The continuous use of silver nanoparticles (AgNPs) induces drug-resistance in pathogenic bacteria, resulting in the recurrence of biofilms, making them difficult to eradicate. AgNPs in higher concentrations are also toxic to cells. Therefore, an approach that can modulate bacterial quorum sensing (QS) signaling–NP interactions, thereby reducing the production of bacterial pathogenicity traits and minimizing the dose of NPs to suppress bacterial adhesion and colonization, is upmost welcomed. The present work follows an approach where AgNPs are decorated with endolichenic fungus-derived anti-QS chrysophanol (CP-AgNPs) that increases chrysophanol bacterial QS signaling interactions. The advantage of this approach lies in enhancing and long-term preventing bacterial adhesion and subsequent colonization of urinary catheters (UCs) mediated by CP-AgNPs through the inhibition of QS signaling as compared to that with citrate-capped AgNPs (Cc-AgNPs) alone.
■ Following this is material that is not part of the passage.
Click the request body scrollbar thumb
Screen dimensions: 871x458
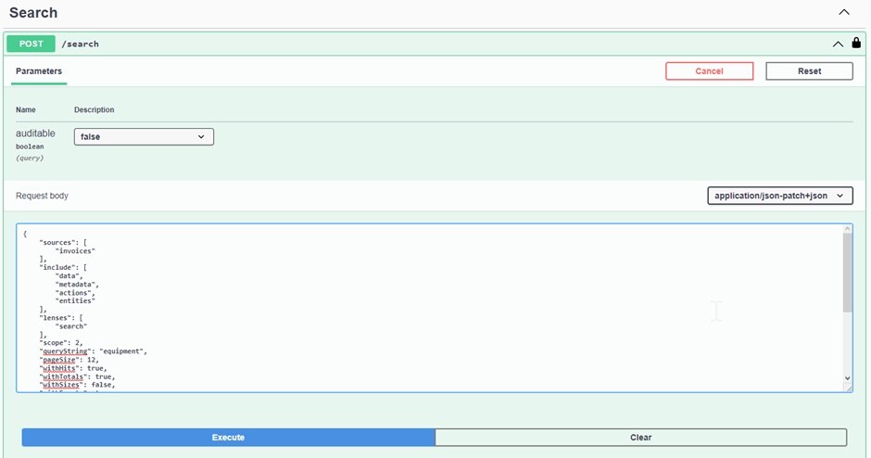tap(847, 272)
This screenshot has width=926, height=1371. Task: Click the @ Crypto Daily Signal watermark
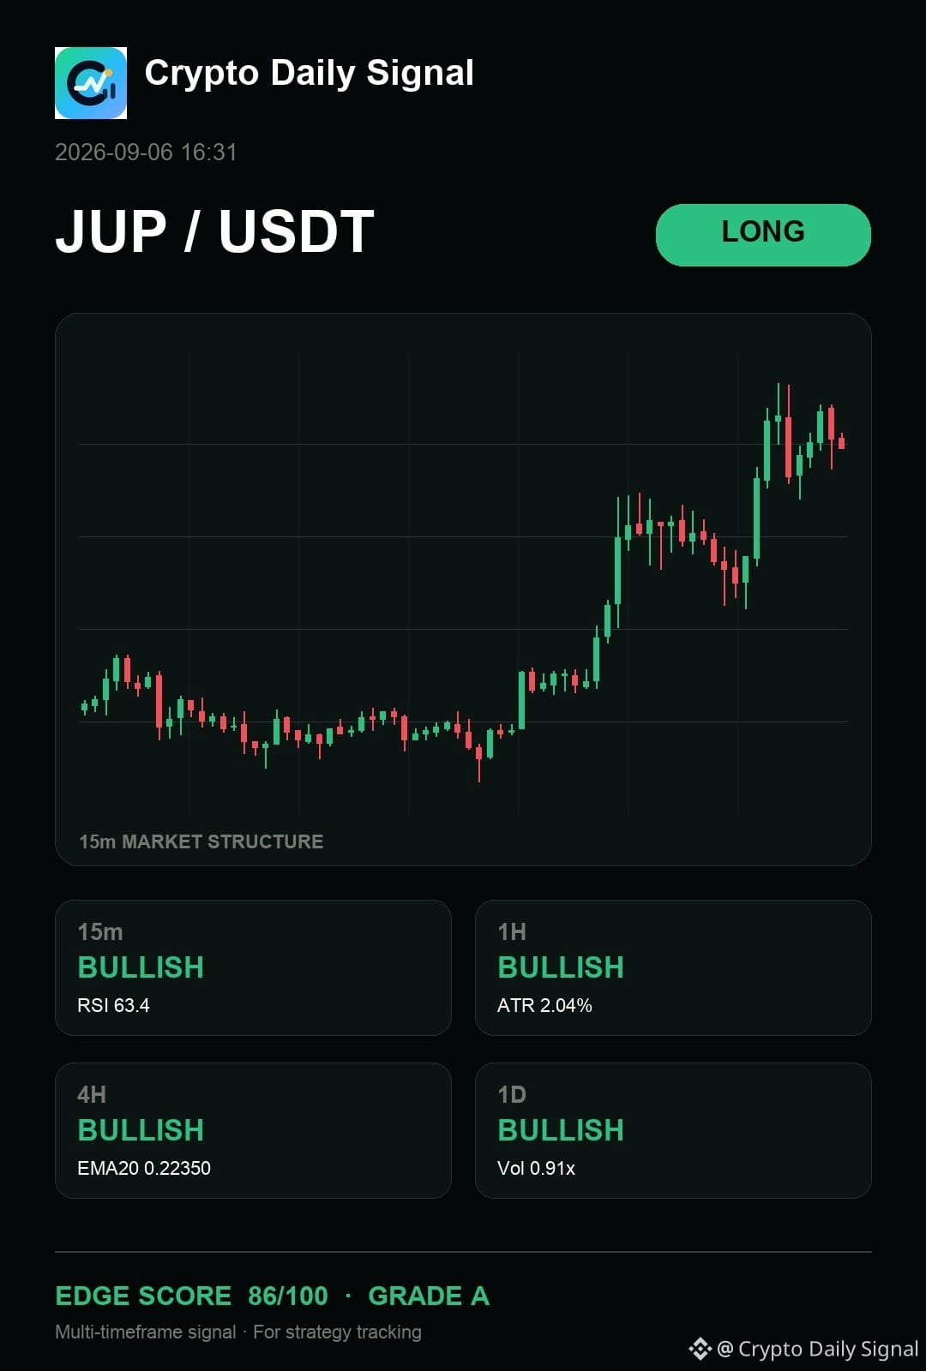[x=817, y=1349]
The anti-adhesion and anti-biofouling effects of CP-AgNPs-coated UC surfaces were assessed for the growth of Pseudomonas aeruginosa PAO1 and Escherichia coli under both static and flow conditions. The CP-AgNPs-coated latex and silicone surfaces showed greater than 9-fold anti-adhesion and anti-biofouling effects than the Cc-AgNPs-coated UCs, which shows the practical applicability of this strategy. These effects of CP-AgNPs influenced the surface hydrophobicity, eDNA content, lipopolysaccharide (LPS) production, and virulence gene expression of bacterial biofilm cells, which reduced biofilm invasion and formation. The CP-AgNPs-coated UCs did not induce toxicity in human bladder fibroblast cells, indicating massive biocompatibility. Eventually, the CP-AgNPs system was successfully applied to prevent bacterial biofilm formation in vivo. Thus, the CP-AgNPs reveal their strong use as anti-adhesion and anti-biofouling coating materials, demonstrating their great potential to prevent UC-associated urinary tract infections.